▶ **Texto fuente**
-------------------------
A mí la situación me parecía hermosa y divertida. En casa no todos opinaban igual, en especial mis gatos, a quienes no permití salir al jardín y mantuve encerrados hasta después de que una mañana sabatina madre y polluelo emprendieron el vuelo abandonando el nido.

La experiencia me ha invitado a reflexionar sobre la maternidad. Si bien en el caso del colibrí –como en el reino animal– la reproducción se rige por el principio de la autoperpetuación, que mediante el proceso reproductivo produce nueva descendencia a fin de preservar su material genético y perpetuar el ciclo de la vida, para una mujer la reproducción dista de ser la de una colibrí.

Desde hace tiempo se ha tratado de establecer las diferencias entre un ser humano y un animal, ¿hasta dónde se comparten rasgos? ¿En dónde se asientan las puntuales diferencias?, ¿en el lenguaje?, ¿en la abstracción?, ¿en el raciocinio?, ¿en la noción consciente del futuro? Empero entre semejanzas y diferencias, ¿cómo experimenta una mujer la reproducción?

En México, de acuerdo con la Encuesta Nacional de la Dinámica Demográfica (Enadid) 2014, la cúspide de fecundidad es temprana, con un punto máximo en las mujeres de 20  a 24 años. Sin embargo, la tasa de fecundidad está fuertemente marcada por características sociodemográficas; por ejemplo, en mujeres no incorporadas al mercado laboral, la tasa es de 2.76 hijos por mujer contra 1.76 hijos por mujer económicamente activa.
-------------------------
▶ **Aplica lo leído**
1. De acuerdo con el texto sobre el colibrí y la maternidad, ¿en qué grupo de edad alcanza la fecundidad su punto máximo en México según la Enadid 2014?
2. Prosigue el texto sobre el colibrí y la maternidad a partir de su última oración.

▶ **Datos de origen**
-------------------------
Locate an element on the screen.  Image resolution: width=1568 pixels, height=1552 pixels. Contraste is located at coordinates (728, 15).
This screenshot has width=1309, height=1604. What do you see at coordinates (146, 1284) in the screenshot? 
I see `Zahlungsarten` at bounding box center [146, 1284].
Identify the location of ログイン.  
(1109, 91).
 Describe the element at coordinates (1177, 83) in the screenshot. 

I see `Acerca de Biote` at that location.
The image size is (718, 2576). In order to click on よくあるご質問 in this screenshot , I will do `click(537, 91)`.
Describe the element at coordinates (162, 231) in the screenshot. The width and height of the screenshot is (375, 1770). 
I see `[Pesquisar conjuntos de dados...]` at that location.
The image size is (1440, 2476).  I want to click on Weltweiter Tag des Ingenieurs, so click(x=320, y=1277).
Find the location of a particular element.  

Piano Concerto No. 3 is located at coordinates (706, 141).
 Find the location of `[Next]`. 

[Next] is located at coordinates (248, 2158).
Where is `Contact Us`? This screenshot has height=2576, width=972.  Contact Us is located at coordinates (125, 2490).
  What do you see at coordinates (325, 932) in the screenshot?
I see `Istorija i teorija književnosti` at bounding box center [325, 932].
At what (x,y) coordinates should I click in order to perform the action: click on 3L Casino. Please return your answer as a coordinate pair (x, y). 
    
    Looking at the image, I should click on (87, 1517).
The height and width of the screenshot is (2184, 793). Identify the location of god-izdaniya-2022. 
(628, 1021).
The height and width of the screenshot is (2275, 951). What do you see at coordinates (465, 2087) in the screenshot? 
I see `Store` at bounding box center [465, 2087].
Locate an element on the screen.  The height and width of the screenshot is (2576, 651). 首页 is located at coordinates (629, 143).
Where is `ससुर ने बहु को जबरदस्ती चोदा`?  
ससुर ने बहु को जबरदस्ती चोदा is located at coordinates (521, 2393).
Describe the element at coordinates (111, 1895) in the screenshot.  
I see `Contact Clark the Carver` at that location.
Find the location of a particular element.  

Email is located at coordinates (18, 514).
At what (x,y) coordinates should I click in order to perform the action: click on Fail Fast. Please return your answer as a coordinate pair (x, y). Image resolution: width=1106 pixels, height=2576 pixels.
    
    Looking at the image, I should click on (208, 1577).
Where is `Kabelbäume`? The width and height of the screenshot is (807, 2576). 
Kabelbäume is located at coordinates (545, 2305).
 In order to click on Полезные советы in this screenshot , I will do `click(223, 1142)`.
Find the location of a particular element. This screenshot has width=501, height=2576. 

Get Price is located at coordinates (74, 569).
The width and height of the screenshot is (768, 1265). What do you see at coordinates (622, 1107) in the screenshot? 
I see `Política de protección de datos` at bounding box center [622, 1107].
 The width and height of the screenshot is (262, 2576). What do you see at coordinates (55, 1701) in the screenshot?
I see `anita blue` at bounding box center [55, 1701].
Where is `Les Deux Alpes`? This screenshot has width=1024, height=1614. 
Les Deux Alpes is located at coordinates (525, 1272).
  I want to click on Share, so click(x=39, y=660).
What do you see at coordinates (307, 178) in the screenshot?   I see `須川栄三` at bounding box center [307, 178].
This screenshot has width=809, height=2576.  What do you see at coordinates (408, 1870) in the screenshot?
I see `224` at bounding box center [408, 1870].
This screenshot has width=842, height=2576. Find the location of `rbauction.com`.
-------------------------
▶ **Resultados esperados**
1. En las mujeres de 20 a 24 años.

2.
El nivel de escolaridad también guarda una relación con la tasa de fecundidad, para el trienio de 2011 a 2013, las mujeres sin instrucción escolar tuvieron la mayor tasa con 3.30 hijos por mujer, seguidas por las de primaria incompleta con 3.21 y completa con 2.99; mujeres con nivel medio superior y superior registraron la menor tasa de 1.79 hijos por mujer.

La tasa de fecundidad también guardó correspondencia con la ubicación aislada y dispersa: en lugares rurales, usualmente con escasos servicios públicos de salud y de educación –y probablemente con marginación–, la tasa fue de 2.81 hijos por mujer contra 2.04 hijos por mujer viviendo en ubicaciones urbanas. El efecto del lugar se acentúa en mujeres hablantes de lengua indígena, donde el indicador alcanzó 2.98 hijos por mujer en el periodo reportado.

Al leer las estadísticas antes citadas, me da el mismo vértigo que cuando a mediados de febrero veía a una diminuta ave empollando un nido pigmeo sobre una frágil rama, meciéndose violentamente ante los embates climáticos invernales.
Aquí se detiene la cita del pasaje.